INSTRUCTIONS FOR THE TASK |
An exact copy is the goal: every line from the one containing "Where should I click to: Open the Explorer" to the end of the material below, pictures excluded.

DATASET EXCERPTS |
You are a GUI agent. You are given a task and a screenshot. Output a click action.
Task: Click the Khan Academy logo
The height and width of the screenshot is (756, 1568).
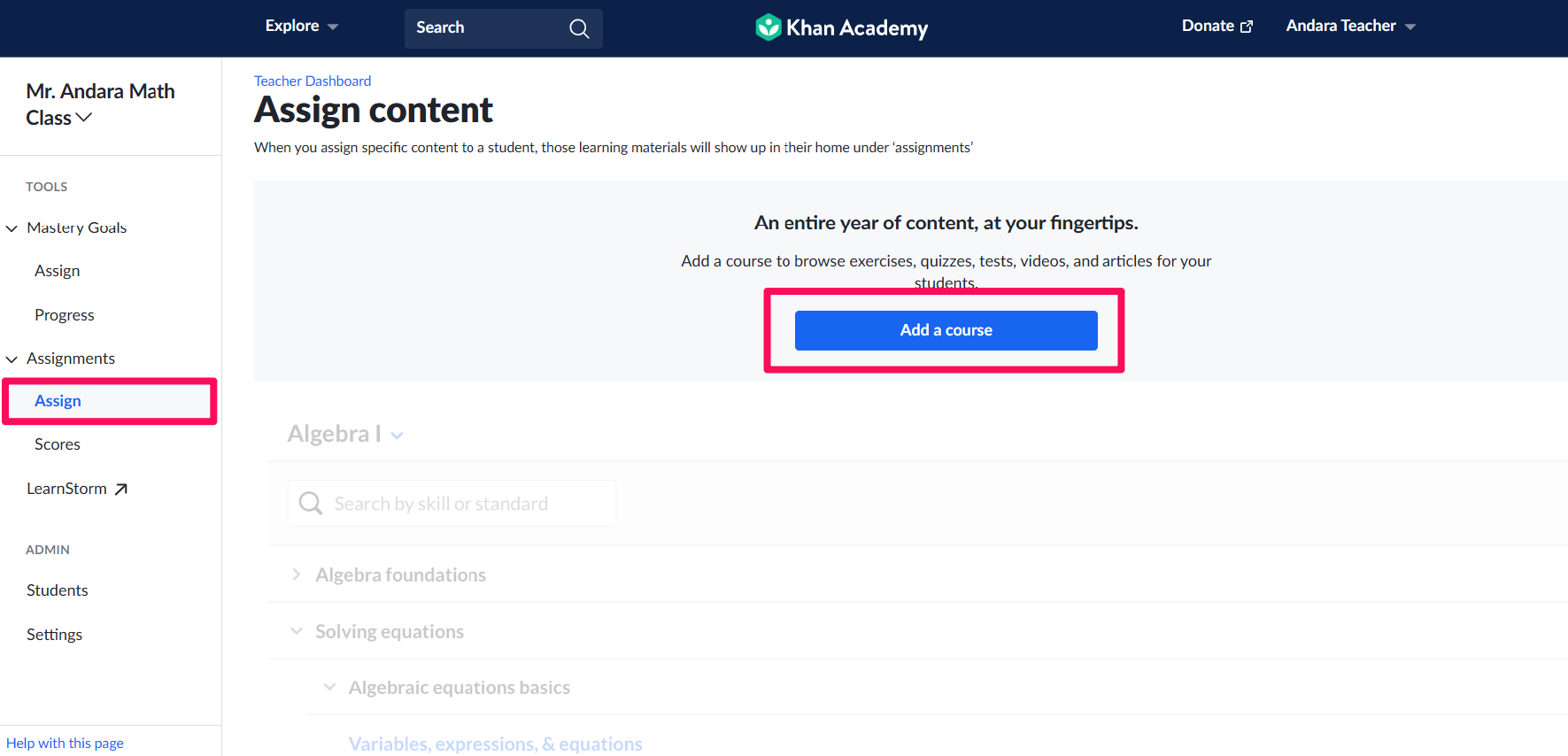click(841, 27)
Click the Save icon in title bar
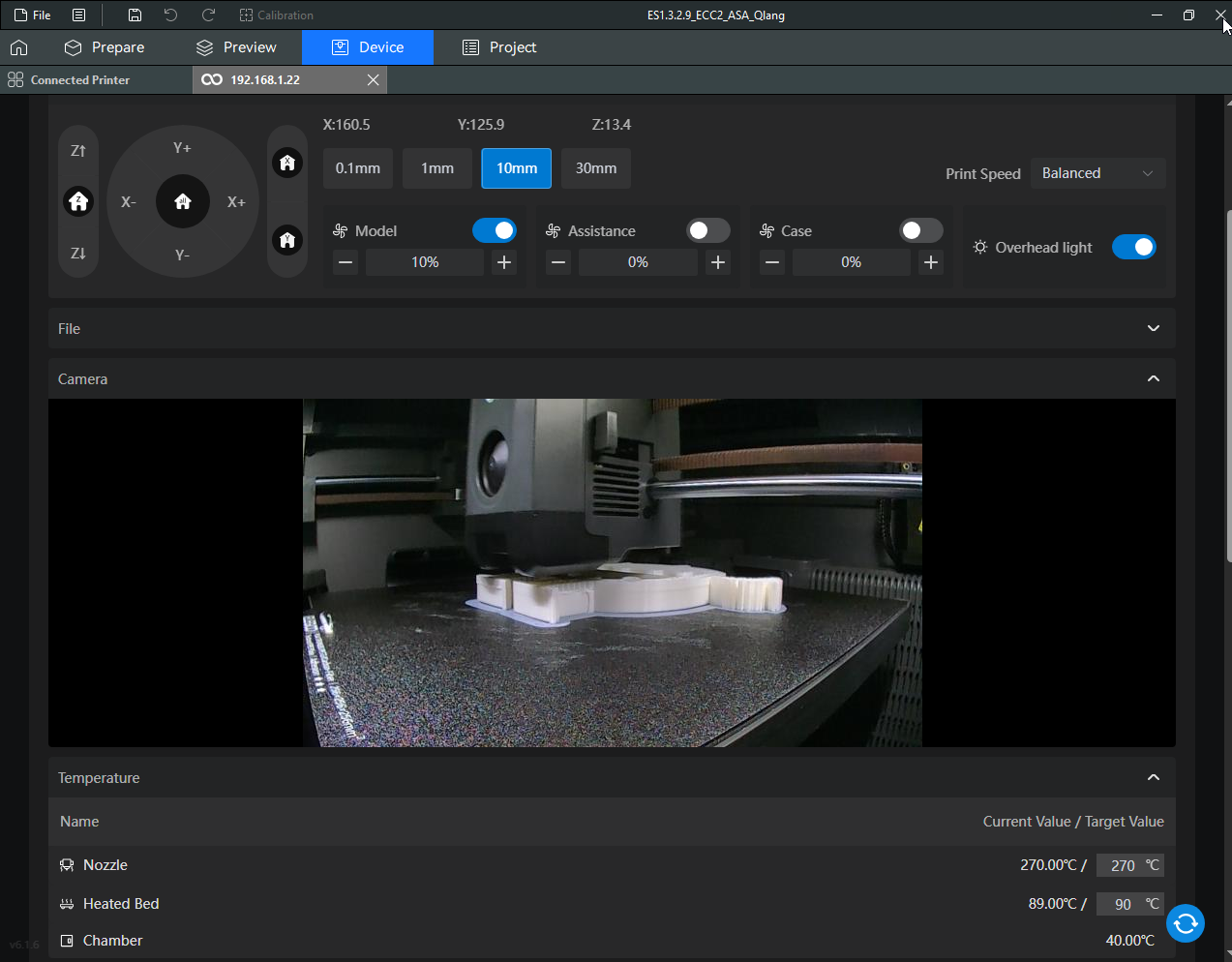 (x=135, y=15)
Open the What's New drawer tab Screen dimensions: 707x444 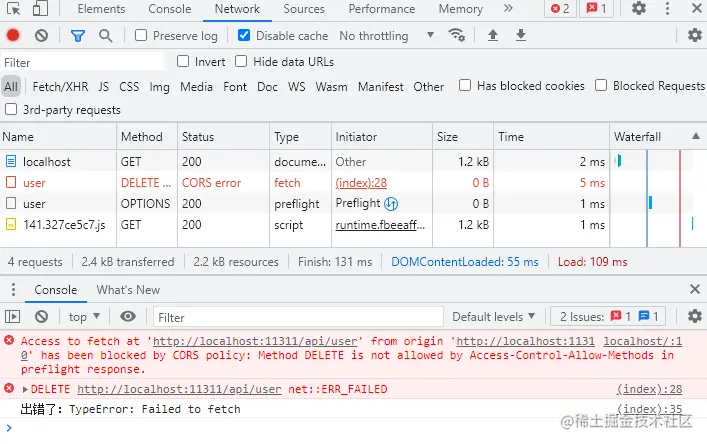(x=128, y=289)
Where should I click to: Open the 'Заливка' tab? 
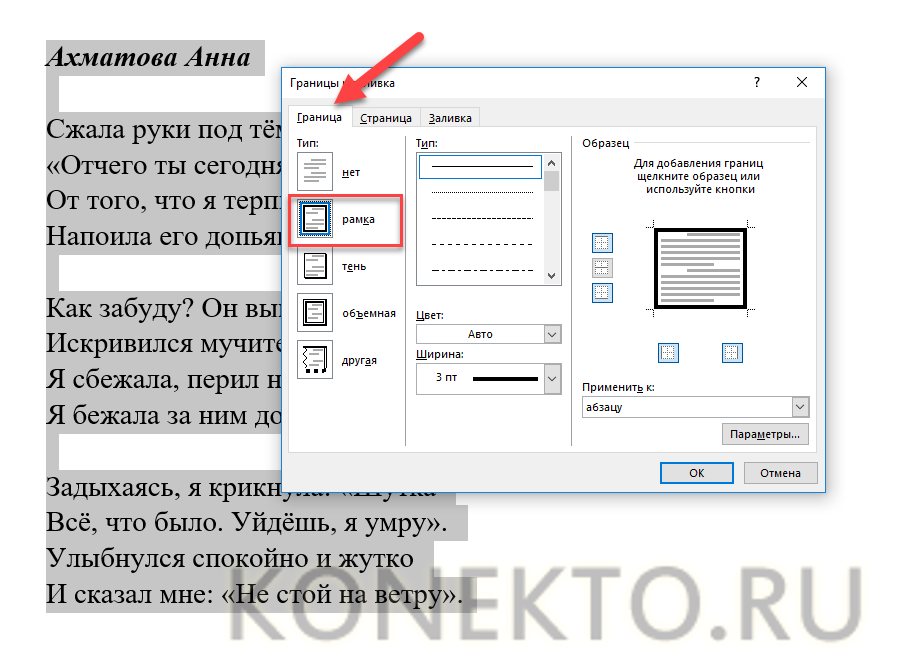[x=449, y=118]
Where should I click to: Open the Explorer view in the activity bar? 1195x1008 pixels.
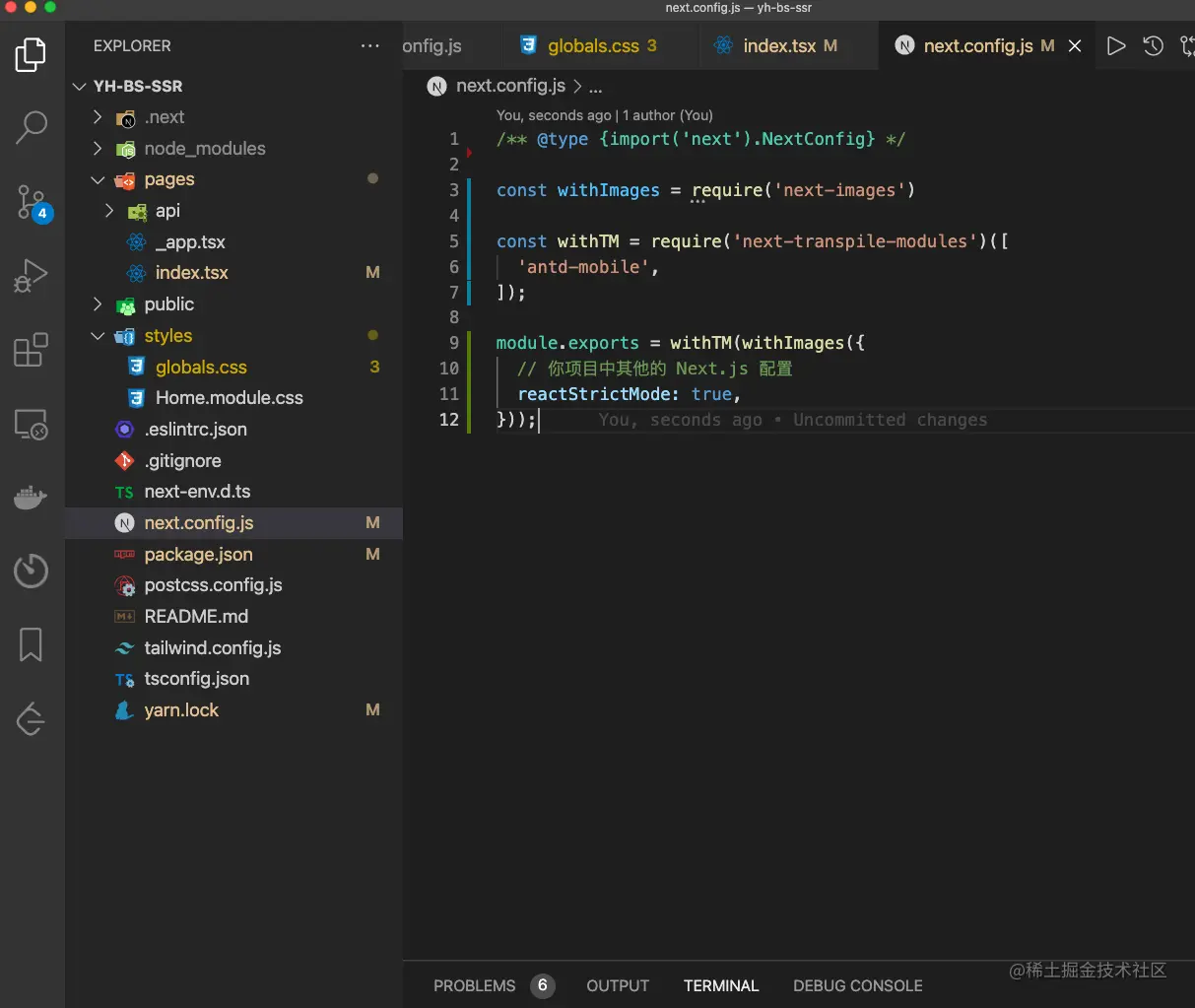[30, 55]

WRITTEN SOLUTION |
Where should I click to: Open the Explorer view in the activity bar? 1195x1008 pixels.
[30, 55]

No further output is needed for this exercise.